OBIETTIVO A
Stabilisci se le affermazioni (i), (ii) e (iii) concordano con l'estratto sul buddhismo Mahayana riportato più sotto. Per ciascuna rispondi sì o no e cita fedelmente le parole dell'estratto che lo decidono: (i) La corrente Mahayana arrivò in Cina intorno al V secolo d.C. (ii) Per la Mahayana la pratica serve a migliorare un individuo imperfetto. (iii) Il termine cinese per la natura di Buddha è benrai mianmu.

ESTRATTO DA LEGGERE
:::

Questa concezione cambiò radicalmente con l'ingresso in Cina della corrente Mahayana (intorno al V secolo d.C.), alla quale appartiene il Chan/Zen. La Mahayana, più consona alla sensibilità cinese influenzata dal pensiero taoista dell'armonia originaria, sostiene che l'essere umano è fondamentalmente e originariamente illuminato, possedendo già in sé la natura di Buddha (buddhatā o foxing in cinese). La pratica, dunque, non mira più a trasformare o migliorare un individuo imperfetto, ma a farlo tornare indietro, a rimuovere gli strati di condizionamento per riscoprire il proprio "volto originario" (benrai mianmu) o la "natura autentica" che è sempre stata presente ma oscurata dalle illusioni e dagli attaccamenti.

:::

MATERIALE FORNITO
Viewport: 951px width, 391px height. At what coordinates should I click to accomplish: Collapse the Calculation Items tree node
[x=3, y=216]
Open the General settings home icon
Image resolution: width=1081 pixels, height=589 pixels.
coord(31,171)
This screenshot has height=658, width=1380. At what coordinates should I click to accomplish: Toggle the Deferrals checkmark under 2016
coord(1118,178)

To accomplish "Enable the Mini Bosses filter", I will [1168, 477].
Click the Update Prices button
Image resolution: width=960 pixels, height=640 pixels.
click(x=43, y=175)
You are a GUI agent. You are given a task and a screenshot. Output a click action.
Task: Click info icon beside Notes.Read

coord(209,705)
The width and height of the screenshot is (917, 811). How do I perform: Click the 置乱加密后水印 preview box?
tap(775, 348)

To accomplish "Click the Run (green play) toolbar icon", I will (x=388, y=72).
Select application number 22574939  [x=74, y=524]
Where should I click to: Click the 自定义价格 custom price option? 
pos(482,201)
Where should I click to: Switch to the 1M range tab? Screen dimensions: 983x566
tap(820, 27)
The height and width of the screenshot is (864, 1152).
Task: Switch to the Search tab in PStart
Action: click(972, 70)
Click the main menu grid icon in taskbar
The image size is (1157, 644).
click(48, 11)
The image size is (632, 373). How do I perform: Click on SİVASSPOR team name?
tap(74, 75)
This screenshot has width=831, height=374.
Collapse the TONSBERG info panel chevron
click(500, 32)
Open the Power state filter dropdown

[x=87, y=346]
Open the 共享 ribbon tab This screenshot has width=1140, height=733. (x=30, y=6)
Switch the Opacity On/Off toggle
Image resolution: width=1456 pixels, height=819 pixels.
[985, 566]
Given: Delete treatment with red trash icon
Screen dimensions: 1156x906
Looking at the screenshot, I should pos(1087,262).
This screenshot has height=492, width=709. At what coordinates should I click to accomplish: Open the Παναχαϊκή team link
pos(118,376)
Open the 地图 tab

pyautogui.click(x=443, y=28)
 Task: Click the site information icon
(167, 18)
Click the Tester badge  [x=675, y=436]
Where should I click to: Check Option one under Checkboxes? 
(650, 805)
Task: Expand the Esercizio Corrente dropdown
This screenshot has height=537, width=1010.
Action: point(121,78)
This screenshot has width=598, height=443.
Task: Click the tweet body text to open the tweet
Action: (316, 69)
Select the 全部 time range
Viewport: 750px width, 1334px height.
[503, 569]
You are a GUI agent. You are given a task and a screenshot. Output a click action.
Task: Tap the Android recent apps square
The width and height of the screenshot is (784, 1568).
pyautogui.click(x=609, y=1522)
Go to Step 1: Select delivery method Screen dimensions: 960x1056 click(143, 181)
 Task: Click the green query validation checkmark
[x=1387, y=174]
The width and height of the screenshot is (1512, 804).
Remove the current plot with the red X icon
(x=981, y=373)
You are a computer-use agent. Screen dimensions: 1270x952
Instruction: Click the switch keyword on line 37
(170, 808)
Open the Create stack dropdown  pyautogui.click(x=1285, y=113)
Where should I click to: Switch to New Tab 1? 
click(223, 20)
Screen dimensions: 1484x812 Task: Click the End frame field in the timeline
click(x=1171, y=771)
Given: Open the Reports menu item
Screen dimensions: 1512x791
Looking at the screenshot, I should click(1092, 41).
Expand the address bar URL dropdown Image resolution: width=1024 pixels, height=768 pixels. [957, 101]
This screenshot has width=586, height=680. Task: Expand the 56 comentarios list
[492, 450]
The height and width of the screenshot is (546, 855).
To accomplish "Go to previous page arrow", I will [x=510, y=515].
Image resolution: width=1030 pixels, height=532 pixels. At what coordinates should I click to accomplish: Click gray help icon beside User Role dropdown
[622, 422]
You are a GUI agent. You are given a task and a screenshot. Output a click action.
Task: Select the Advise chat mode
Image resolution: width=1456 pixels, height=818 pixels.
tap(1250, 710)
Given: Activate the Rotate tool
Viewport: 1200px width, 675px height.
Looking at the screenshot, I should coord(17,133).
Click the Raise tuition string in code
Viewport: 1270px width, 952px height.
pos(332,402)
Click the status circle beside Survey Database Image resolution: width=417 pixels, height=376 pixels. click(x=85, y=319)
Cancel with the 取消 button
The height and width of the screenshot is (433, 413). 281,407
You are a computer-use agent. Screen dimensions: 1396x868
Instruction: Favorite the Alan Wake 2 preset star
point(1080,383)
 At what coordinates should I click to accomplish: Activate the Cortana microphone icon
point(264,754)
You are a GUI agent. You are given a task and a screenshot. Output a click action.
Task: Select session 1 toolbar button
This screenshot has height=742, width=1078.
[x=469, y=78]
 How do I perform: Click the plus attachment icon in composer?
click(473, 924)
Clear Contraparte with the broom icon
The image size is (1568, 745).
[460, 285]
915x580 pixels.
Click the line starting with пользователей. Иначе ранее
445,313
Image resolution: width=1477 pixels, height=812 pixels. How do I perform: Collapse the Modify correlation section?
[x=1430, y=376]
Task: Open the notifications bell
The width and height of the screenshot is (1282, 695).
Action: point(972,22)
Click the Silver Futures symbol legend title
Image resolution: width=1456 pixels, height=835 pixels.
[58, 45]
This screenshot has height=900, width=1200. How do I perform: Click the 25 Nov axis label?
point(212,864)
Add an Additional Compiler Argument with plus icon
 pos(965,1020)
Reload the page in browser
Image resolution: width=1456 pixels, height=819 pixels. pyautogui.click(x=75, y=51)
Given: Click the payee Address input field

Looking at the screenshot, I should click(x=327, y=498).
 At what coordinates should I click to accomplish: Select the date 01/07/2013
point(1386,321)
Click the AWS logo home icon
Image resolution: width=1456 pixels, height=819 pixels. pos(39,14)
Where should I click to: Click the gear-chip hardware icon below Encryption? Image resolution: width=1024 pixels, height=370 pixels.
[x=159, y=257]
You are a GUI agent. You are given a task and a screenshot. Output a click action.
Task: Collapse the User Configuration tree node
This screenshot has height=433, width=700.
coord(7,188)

:::

OBIETTIVO B
Estrai dall'elenco, senza alcuna modifica, la parte che si apre con la riga contenente "Screen dimensions: 1484x812" e si chiude con la riga contenente "The height and width of the screenshot is (433, 413).", entrambe incluse.

RISULTATO A
(i) Sì: "con l'ingresso in Cina della corrente Mahayana (intorno al V secolo d.C.)"
(ii) No: "non mira più a trasformare o migliorare un individuo imperfetto"
(iii) No: "(buddhatā o foxing in cinese)"

RISULTATO B
Screen dimensions: 1484x812 Task: Click the End frame field in the timeline
click(x=1171, y=771)
Given: Open the Reports menu item
Screen dimensions: 1512x791
Looking at the screenshot, I should click(1092, 41).
Expand the address bar URL dropdown Image resolution: width=1024 pixels, height=768 pixels. [957, 101]
This screenshot has width=586, height=680. Task: Expand the 56 comentarios list
[492, 450]
The height and width of the screenshot is (546, 855).
To accomplish "Go to previous page arrow", I will [x=510, y=515].
Image resolution: width=1030 pixels, height=532 pixels. At what coordinates should I click to accomplish: Click gray help icon beside User Role dropdown
[622, 422]
You are a GUI agent. You are given a task and a screenshot. Output a click action.
Task: Select the Advise chat mode
Image resolution: width=1456 pixels, height=818 pixels.
tap(1250, 710)
Given: Activate the Rotate tool
Viewport: 1200px width, 675px height.
Looking at the screenshot, I should coord(17,133).
Click the Raise tuition string in code
Viewport: 1270px width, 952px height.
pos(332,402)
Click the status circle beside Survey Database Image resolution: width=417 pixels, height=376 pixels. click(x=85, y=319)
Cancel with the 取消 button
The height and width of the screenshot is (433, 413). 281,407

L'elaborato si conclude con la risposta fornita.